Entering the correct tissue plane:

Entry into the subepithelial plane is made with a blunt instrument (a probe). The tip of the dissecting instrument should be visible subepithelially when viewed through direct laryngoscope. It is advisable to perform most of the dissection using blunt dissectors of varying dimensions. A Gimmick elevator would suit this purpose. Bellucci scissors can be used to remove severe adhesions.

Creation of an implant pocket:

Surgeon should have a very good idea of the size and shape of implant pocket preoperatively by studying stroboscopic pictures of the patient. Tunnel creation is very crucial and should be done very gently. The implant pocket should be limited as much as possible by the area of pathology. If too large a pocket is created then fat implant could migrate to other areas where it is not needed thereby obviating the effects of surgery.


Vocal fold epithelial perforation: In the presence of severe vocal fold scar the vocal fold epithelium could be inadvertantly perforated. Small pinhole perforations do not require the procedure to be abandoned. A larger defect could cause fat extrusion and hence the procedure should be abandoned.

Suboptimal results: Fat implantation via Gray minithyrotomy may not restore normal voice in most cases. This is because fat is not a perfect replacement for altered normal lamina propria tissue.
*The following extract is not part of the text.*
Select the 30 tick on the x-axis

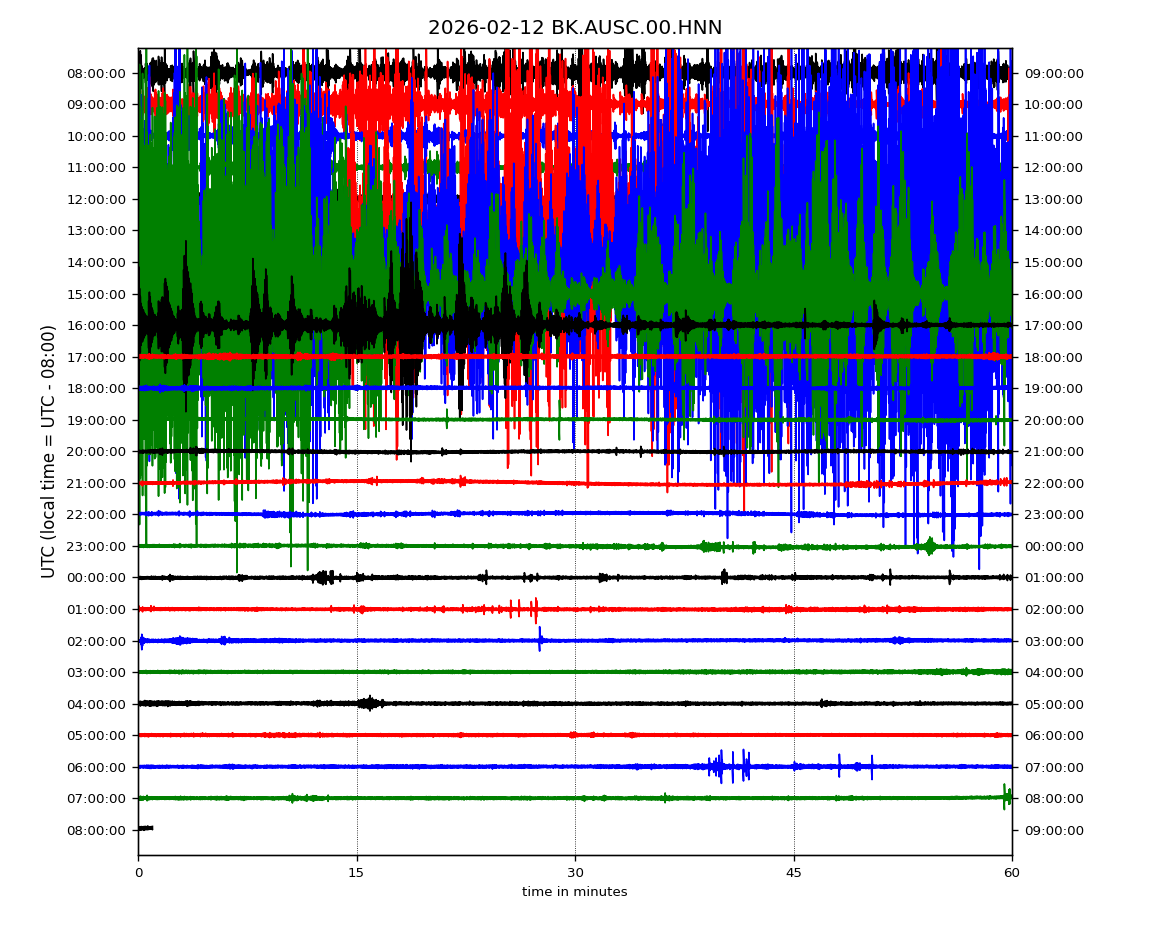pos(575,873)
Fat also has a tendency to be reabsored.

Key features of this surgery:

1. It offers access to subepithealial tissues of the vocal folds without the need for mucosal incision.

2. Dissection and fat implantation are performed via neck incision under endoscopic guidance which is advantageous when compared to microlaryngeal techniques.

3. The angle of approach of minithyrotomy allows dissection along the longitudinal axis of the vocal fold and not perpendicular to the thyroid cartilage.

4. This procedure is well suited for rehabilitating patients with sulcus vocalis, and scar conditions associated with superficial lamina propria disturbance.